LongGenBench: Benchmarking Long-Form Generation in Long Context LLMs
Yuhao Wu, Ming Shan Hee, Zhiqing Hu, Roy Ka-Wei Lee
TL;DR
LongGenBench identifies a critical gap in existing benchmarks by focusing on the generation capabilities of long-context LLMs, not just retrieval or reasoning over long inputs. The paper defines a comprehensive evaluation framework with four real-world scenarios and three instruction types, assessing generation up to 32K tokens via CR, STIC-1, and STIC-2 metrics. Through extensive experiments on ten diverse LLMs, it shows that current models struggle to maintain instruction adherence and content coherence over long outputs, with performance deteriorating as length increases.

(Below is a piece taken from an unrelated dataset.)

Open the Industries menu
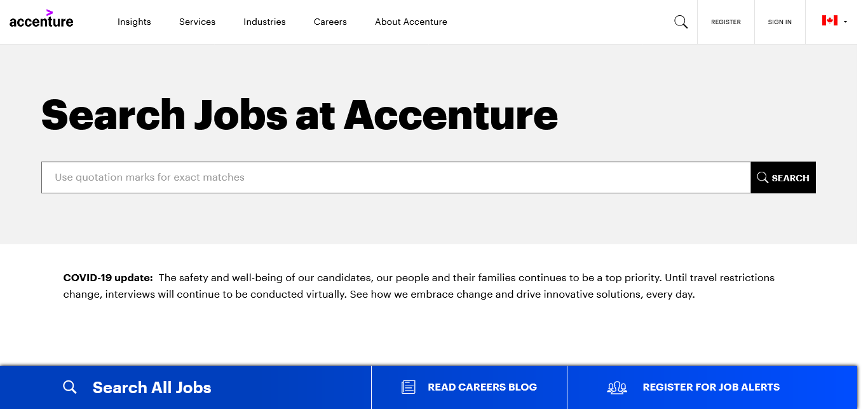Viewport: 868px width, 409px height. [264, 22]
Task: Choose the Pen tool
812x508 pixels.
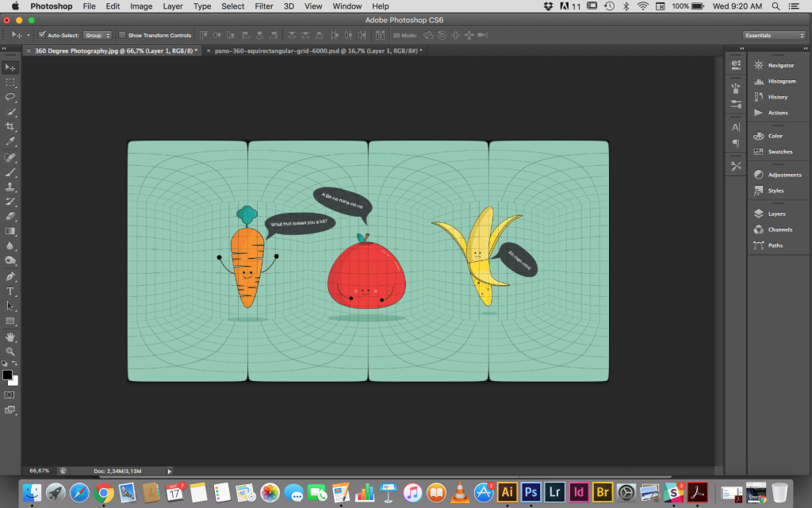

The findings highlight key challenges in long-form generation and motivate future work on model architectures and instruction-tuning data that support sustained, coherent, instruction-following text over extended sequences, with significant implications for design proposals, technical documentation, and creative writing.
Abstract
Current benchmarks like Needle-in-a-Haystack (NIAH), Ruler, and Needlebench focus on models' ability to understand long-context input sequences but fail to capture a critical dimension: the generation of high-quality long-form text. Applications such as design proposals, technical documentation, and creative writing rely on coherent, instruction-following outputs over extended sequences - a challenge that existing benchmarks do not adequately address. To fill this gap, we introduce LongGenBench, a novel benchmark designed to rigorously evaluate large language models' (LLMs) ability to generate long text while adhering to complex instructions. Through tasks requiring specific events or constraints within generated text, LongGenBench evaluates model performance across four distinct scenarios, three instruction types, and two generation-lengths (16K and 32K tokens). Our evaluation of ten state-of-the-art LLMs reveals that, despite strong results on Ruler, all models struggled with long text generation on LongGenBench, particularly as text length increased. This suggests that current LLMs are not yet equipped to meet the demands of real-world, long-form text generation.